▶ [EXERCISE PROMPT] This task asks for the lines from the one with "Given: Visit Thilo87's user profile name link" to the final line below, repeated exactly, with pictures omitted.
======== MATERIAL PROVIDED
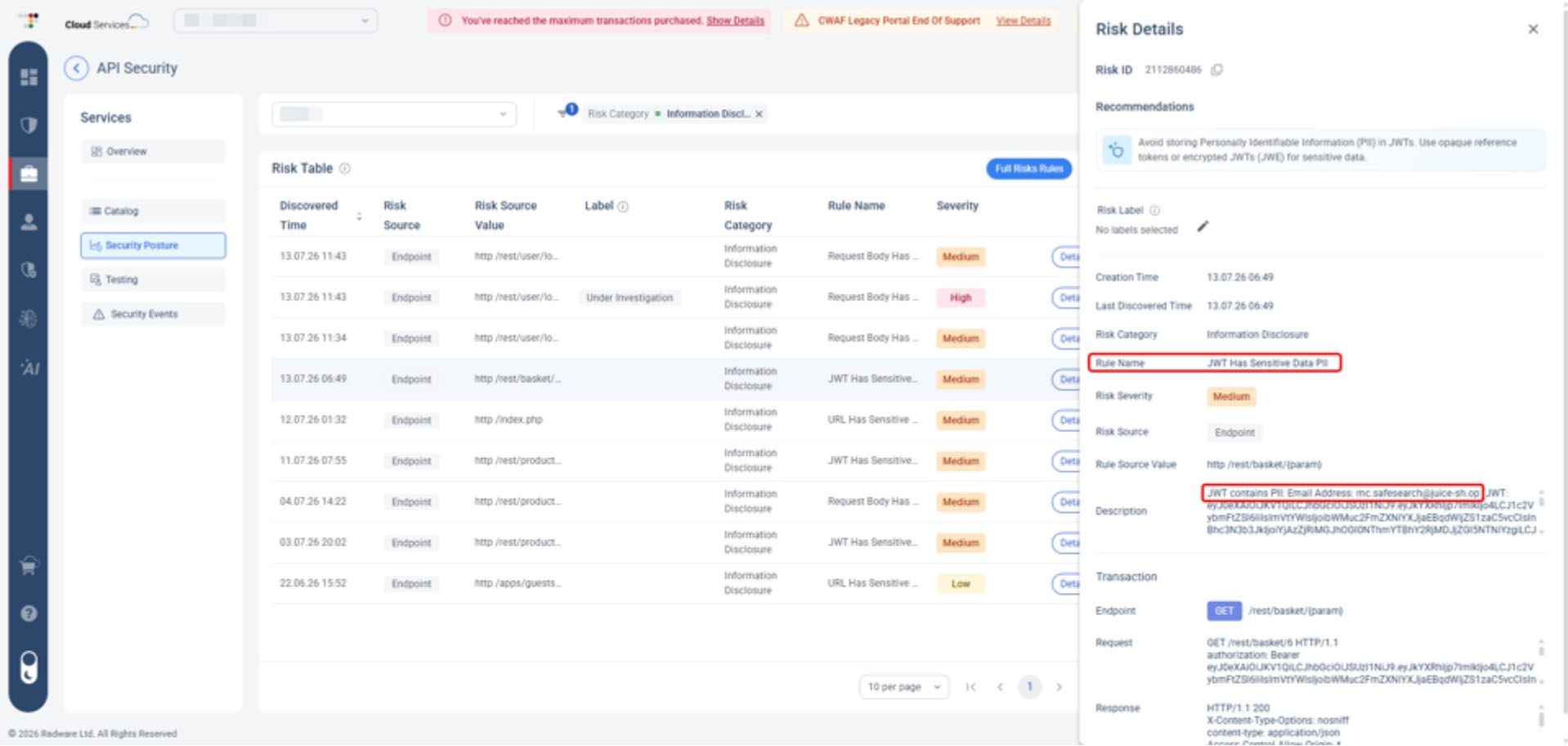
Task: Click the Full Risks Rules button
Action: click(x=1028, y=169)
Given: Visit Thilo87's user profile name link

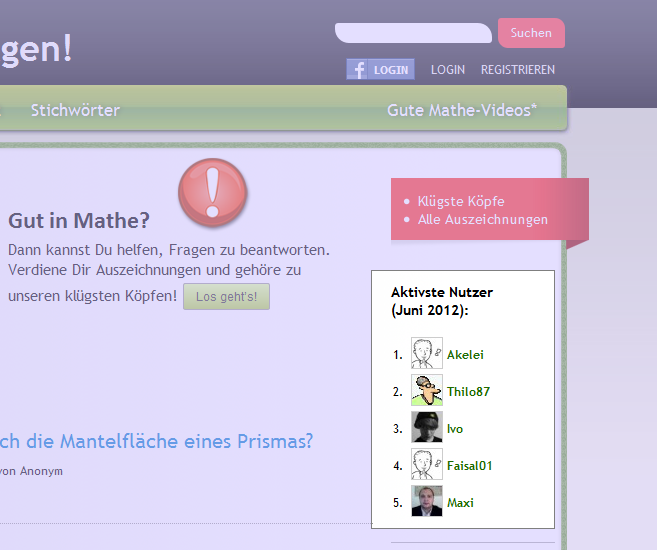Looking at the screenshot, I should 468,392.
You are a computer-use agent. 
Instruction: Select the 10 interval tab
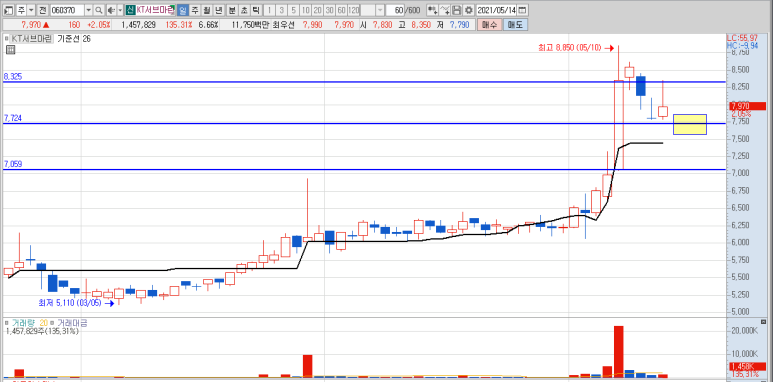[x=305, y=10]
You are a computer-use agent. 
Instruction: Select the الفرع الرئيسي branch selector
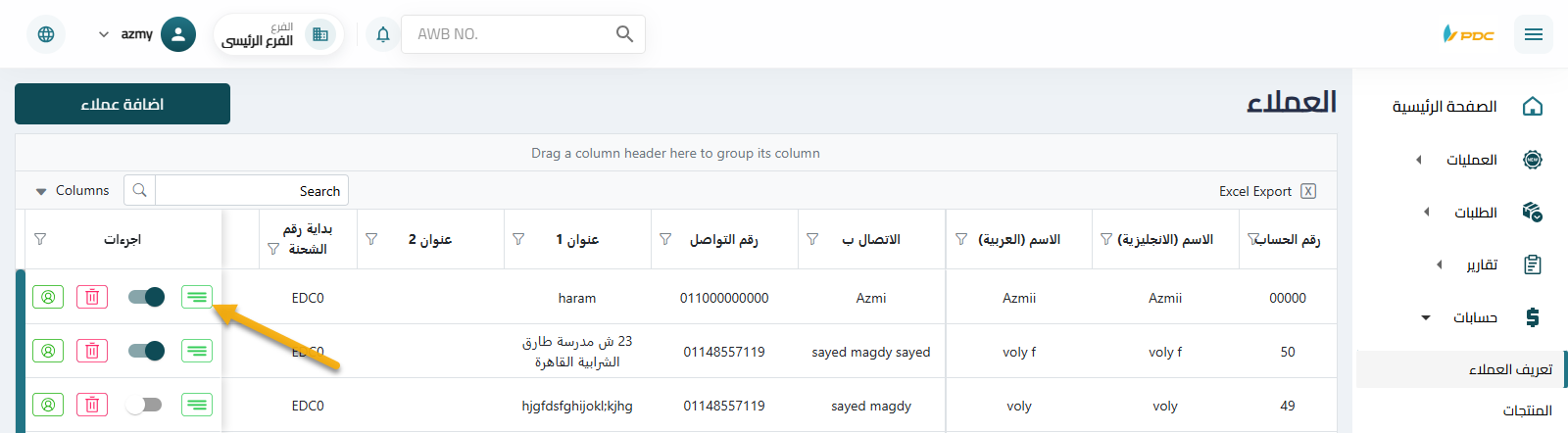pos(277,34)
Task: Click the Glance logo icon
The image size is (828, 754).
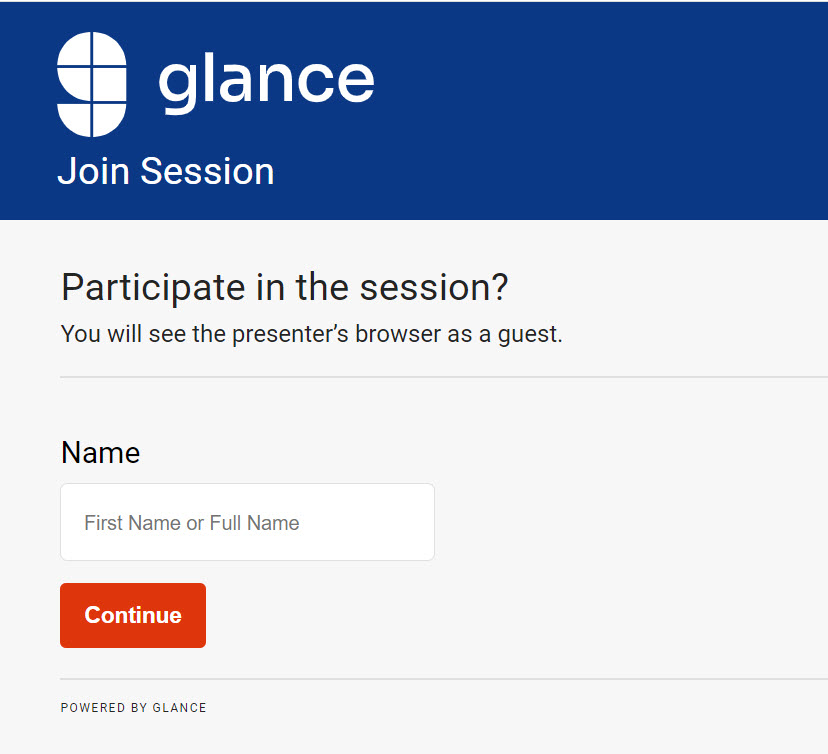Action: [92, 84]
================
▶ [RESULT OF THE EXERCISE]
Given: Visit Thilo87's user profile name link

Looking at the screenshot, I should 468,392.
You are a computer-use agent. 
Instruction: Select the 10 interval tab
[x=305, y=10]
You are a computer-use agent. 
Instruction: Select the الفرع الرئيسي branch selector
pos(277,34)
Task: Click the Glance logo icon
The image size is (828, 754).
Action: [92, 84]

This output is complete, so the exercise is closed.